- [Problem requirements] In the material below, find the line with "You are a GUI"; set down that line and every line after it to the end, exactly, without pictures.

- [Data records]
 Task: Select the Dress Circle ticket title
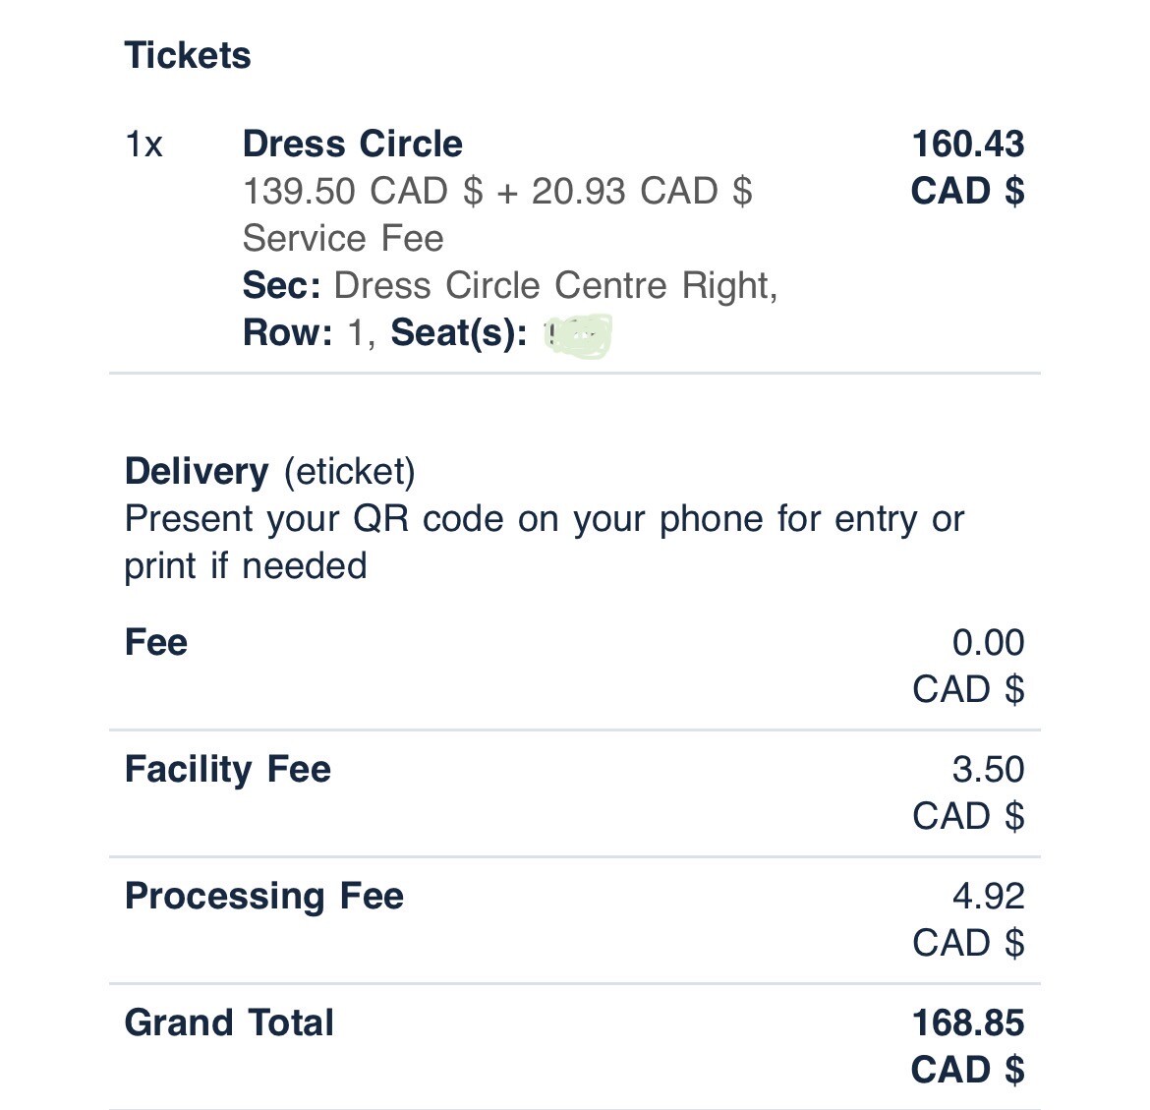click(x=353, y=144)
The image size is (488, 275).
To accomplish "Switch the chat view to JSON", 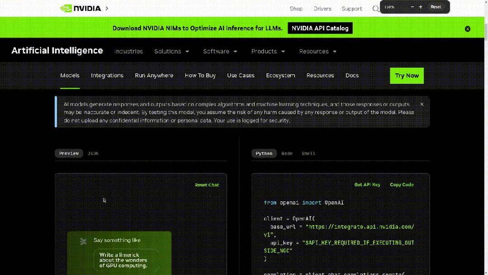I will [x=93, y=154].
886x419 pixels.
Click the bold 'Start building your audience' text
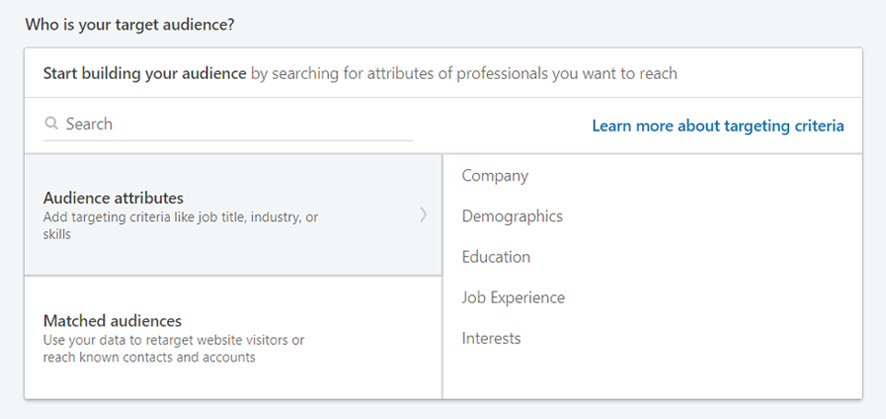tap(144, 73)
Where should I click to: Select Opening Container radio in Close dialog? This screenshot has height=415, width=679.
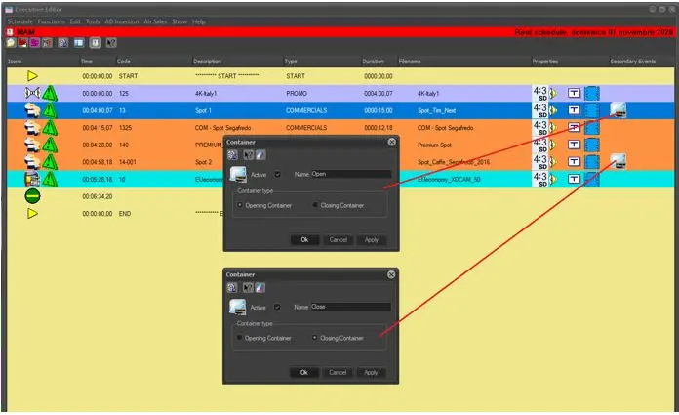pos(240,338)
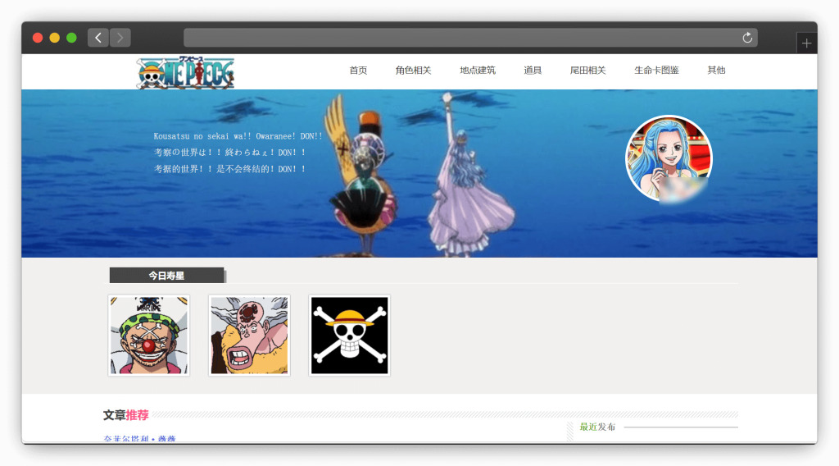Click the browser forward arrow

[120, 38]
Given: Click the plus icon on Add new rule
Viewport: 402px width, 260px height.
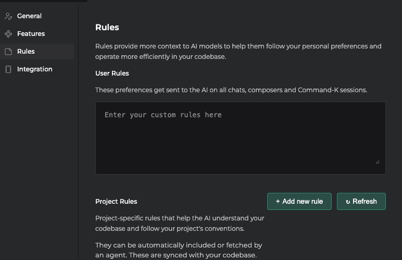Looking at the screenshot, I should [x=278, y=202].
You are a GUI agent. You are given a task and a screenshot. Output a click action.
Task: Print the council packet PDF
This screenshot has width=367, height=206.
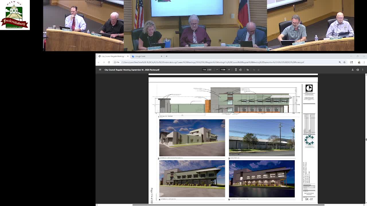358,70
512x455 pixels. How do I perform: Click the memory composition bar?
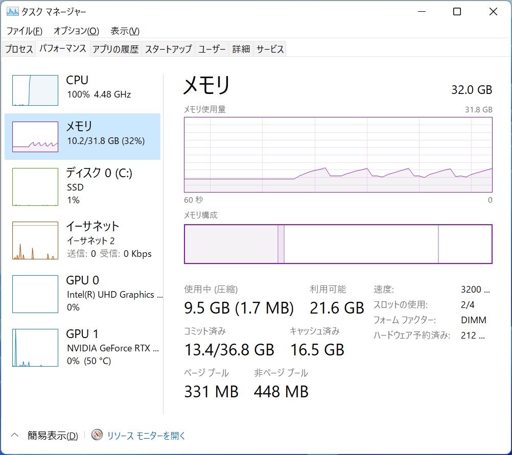(x=338, y=244)
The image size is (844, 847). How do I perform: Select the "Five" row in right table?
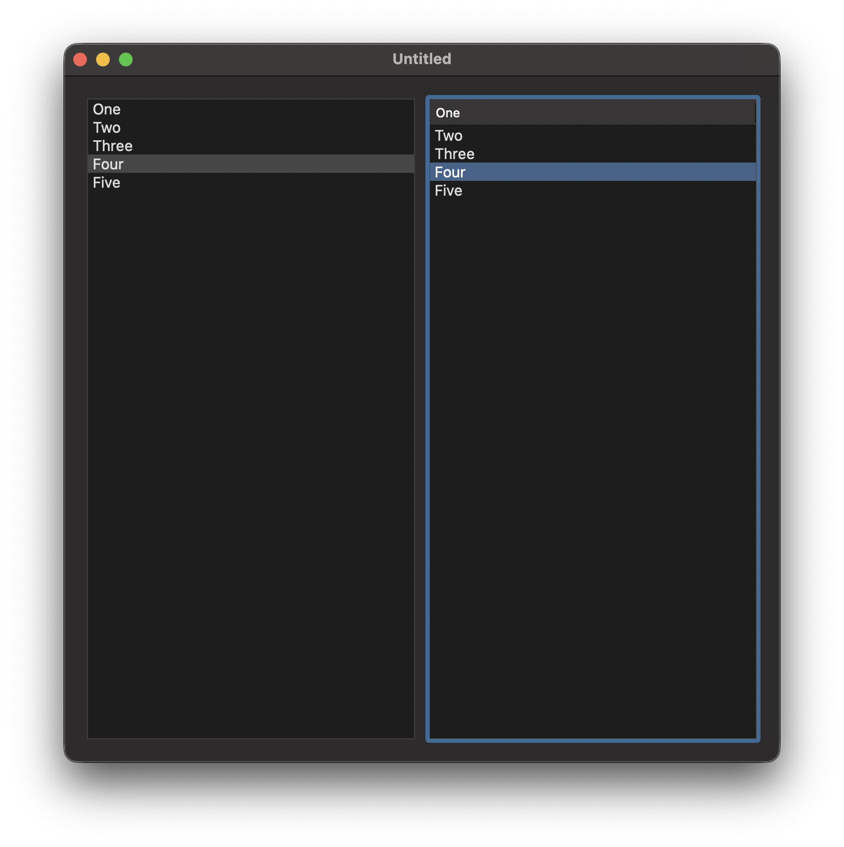point(449,191)
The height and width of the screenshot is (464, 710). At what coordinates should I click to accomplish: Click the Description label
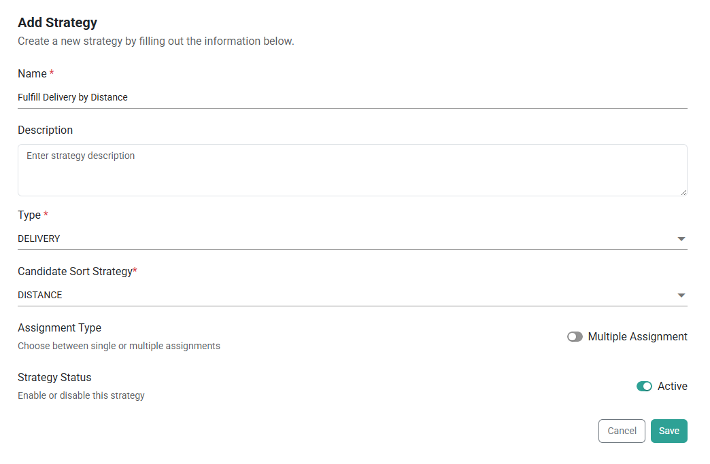45,130
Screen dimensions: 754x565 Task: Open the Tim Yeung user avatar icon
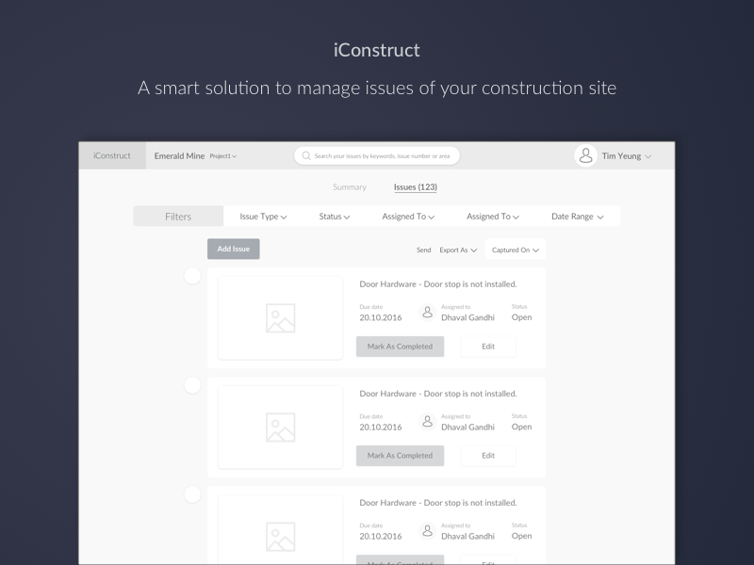pos(585,155)
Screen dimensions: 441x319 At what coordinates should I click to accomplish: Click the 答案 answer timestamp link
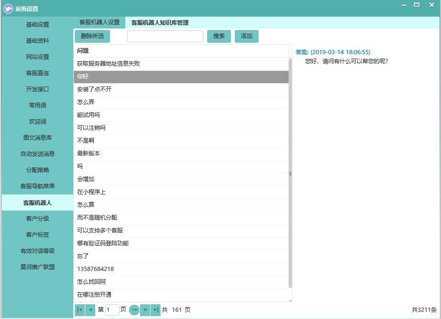(332, 52)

- [Response to this exercise]
You are a GUI agent. You are given a task and a screenshot. Output a click action.
Task: Print the council packet PDF
This screenshot has width=367, height=206.
358,70
512x455 pixels. How do I perform: Click the memory composition bar?
(x=338, y=244)
The image size is (844, 847). How do I perform: Select the "Five" row in right table?
point(449,191)
The height and width of the screenshot is (464, 710). At what coordinates should I click to accomplish: Click the Description label
45,130
Screen dimensions: 754x565 Task: Open the Tim Yeung user avatar icon
pos(585,155)
Screen dimensions: 441x319 At what coordinates should I click to accomplish: Click the 答案 answer timestamp link
(332, 52)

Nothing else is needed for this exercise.